La cloche sonne dans une école de La Havane, signalant non seulement le début des cours, mais aussi le début d’une nouvelle journée d’endurance pour les enseignants cubains. Selon le récit de Safie M. González pour Havana Times, les éducateurs se tiennent devant des tableaux noirs usés et des cartes périmées, armés d’une patience d’acier et d’une vocation éprouvée, mais avec des salaires mensuels allant de 4 000 à 5 000 pesos cubains, équivalant à 9-11 dollars américains. Cette somme correspond à deux ou trois kilogrammes de poulet ou à une paire de chaussures bon marché sur le marché informel.
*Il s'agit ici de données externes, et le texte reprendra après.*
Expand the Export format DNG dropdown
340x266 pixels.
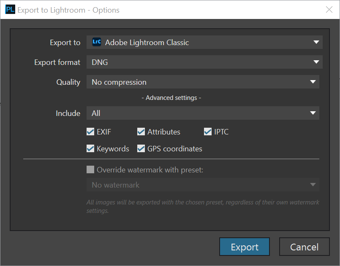[x=204, y=62]
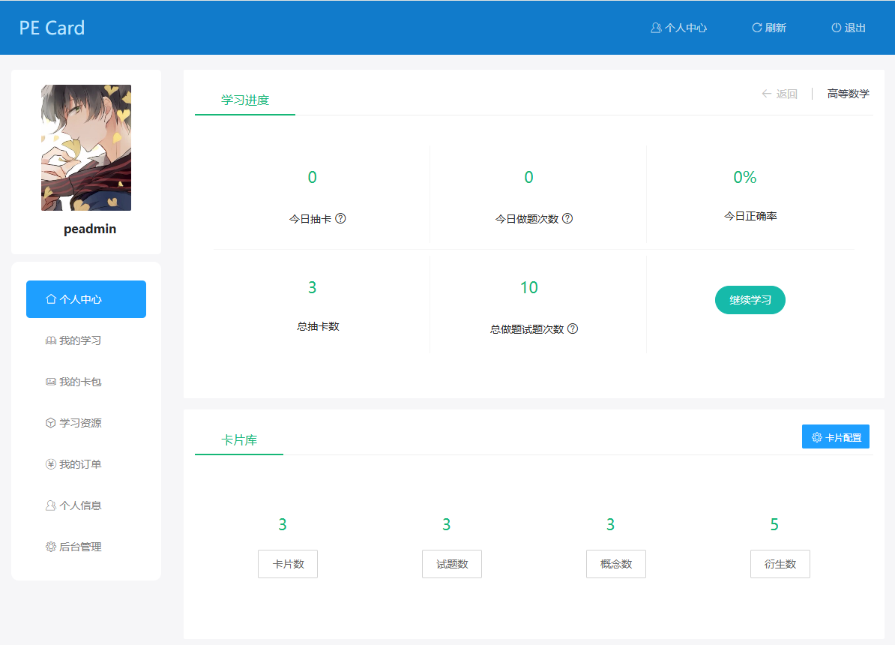Open 后台管理 from the sidebar
Image resolution: width=895 pixels, height=645 pixels.
click(x=80, y=547)
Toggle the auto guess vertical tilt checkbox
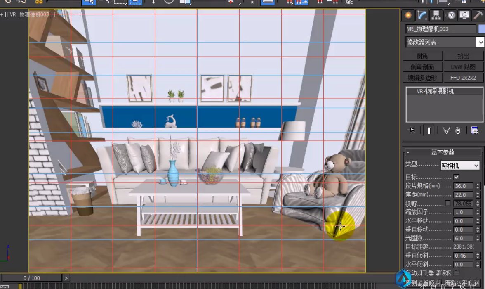The image size is (485, 289). [x=457, y=272]
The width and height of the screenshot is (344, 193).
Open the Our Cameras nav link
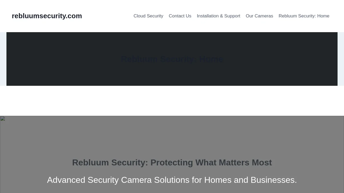tap(259, 16)
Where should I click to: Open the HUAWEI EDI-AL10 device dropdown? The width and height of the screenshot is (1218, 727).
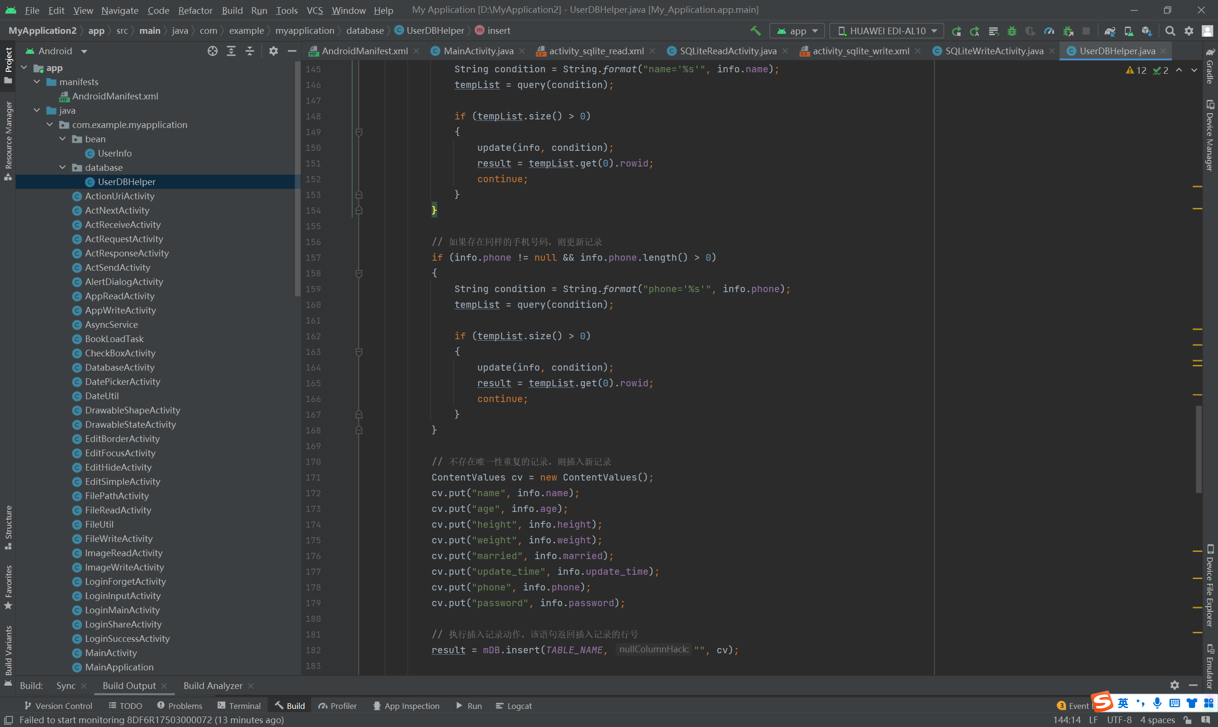[x=886, y=31]
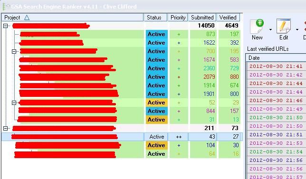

L’enseignante Yamile explique : « Mon salaire ne couvre même pas une semaine de nourriture. Venir à l’école tous les jours est un acte de foi. Vous ouvrez votre bourse et voilà votre paie — un chiffre presque symbolique, une véritable ironie de la valeur réelle accordée à notre travail. » La journée de travail ne se termine pas quand l’école ferme ; beaucoup deviennent vendeurs informels de bonbons ou de café, ou prennent des emplois de nuit. Ceux qui reçoivent des envois de fonds de l’étranger survivent grâce à l’aide familiale, tandis que les enseignants plus jeunes travaillent pendant leurs jours de congé. L’épuisement devient un compagnon constant en classe.
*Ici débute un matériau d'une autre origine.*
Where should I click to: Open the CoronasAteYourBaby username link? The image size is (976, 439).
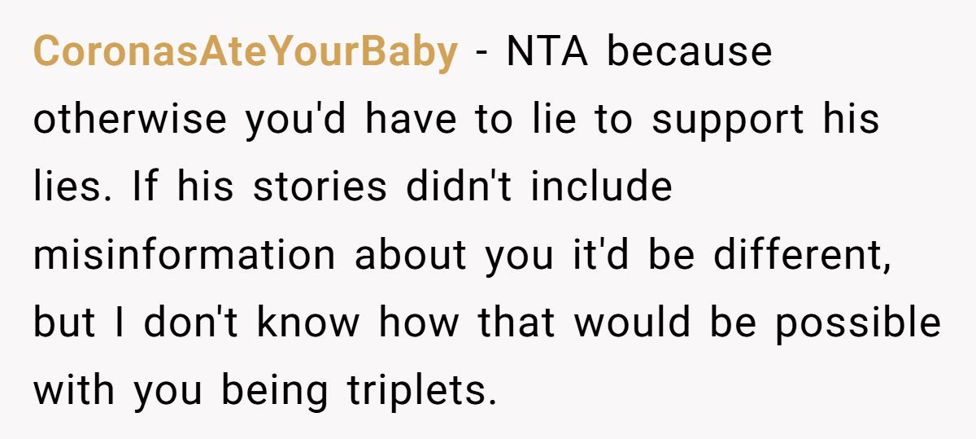[245, 53]
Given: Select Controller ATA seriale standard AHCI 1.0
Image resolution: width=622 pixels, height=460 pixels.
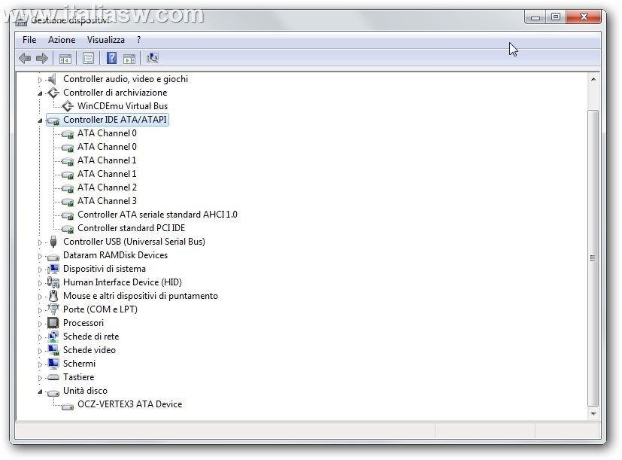Looking at the screenshot, I should [156, 215].
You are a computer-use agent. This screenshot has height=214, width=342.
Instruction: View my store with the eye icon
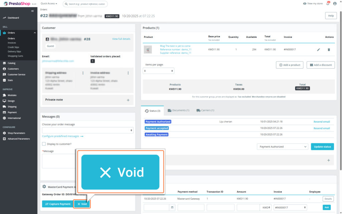(x=311, y=3)
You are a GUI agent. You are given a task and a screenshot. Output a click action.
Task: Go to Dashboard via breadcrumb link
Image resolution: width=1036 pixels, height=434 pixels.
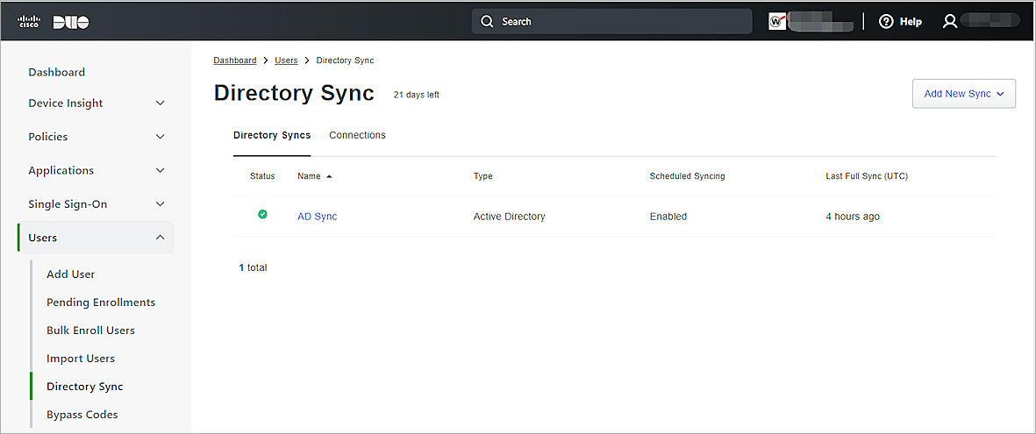tap(234, 60)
Cela conduit à un exode silencieux : des classes surpeuplées et des matières sans enseignants qualifiés, comme l’éducation physique, qui disparaît lorsque les instructeurs émigrent ou trouvent de meilleurs salaires dans les salles de sport. La qualité de l’éducation — autrefois une fierté historique de la Révolution — s’effrite avec des matériaux obsolètes et des soucis constants pour joindre les deux bouts. Les générations plus âgées se souviennent quand les salaires des enseignants avaient un pouvoir d’achat décent, mais aujourd’hui, les métiers nécessitant moins de préparation surpassent les revenus des éducateurs.
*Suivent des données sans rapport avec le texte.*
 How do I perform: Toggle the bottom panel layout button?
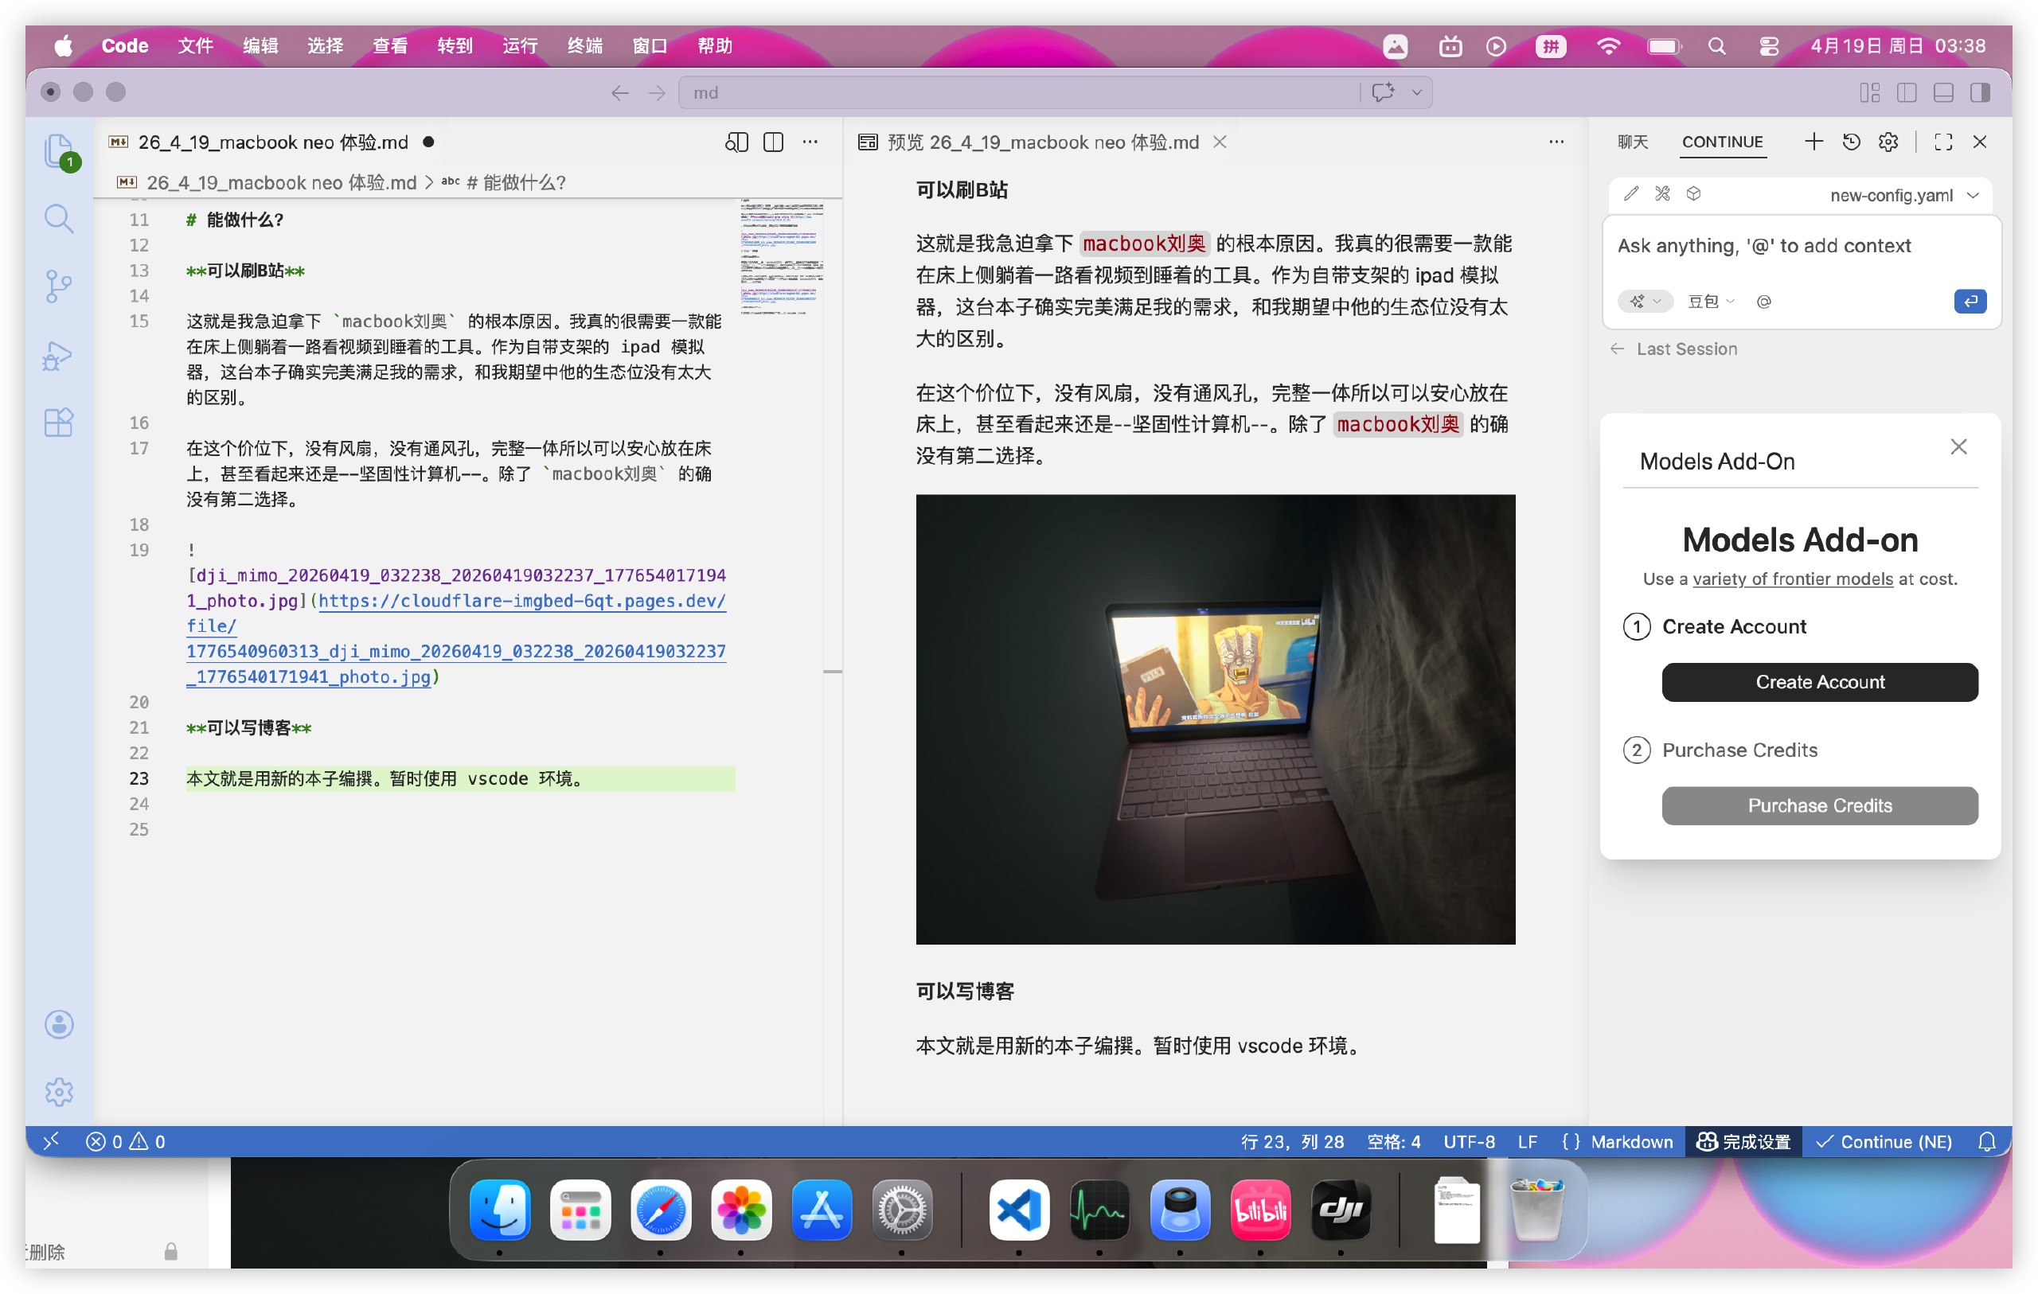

Le gouvernement reconnaît le problème et a mis en place des augmentations de salaire, mais celles-ci sont rapidement érodées par l’inflation galopante. Pourtant, les enseignants persistent : corriger des examens à la lumière des bougies pendant les pannes d’électricité, partager des collations avec les élèves, et inventer des aides pédagogiques à partir d’objets recyclés. Leur salaire ne reflète pas leur valeur, mais ils transmettent une leçon vitale : la dignité face à la négligence et l’endurance contre vents et marées.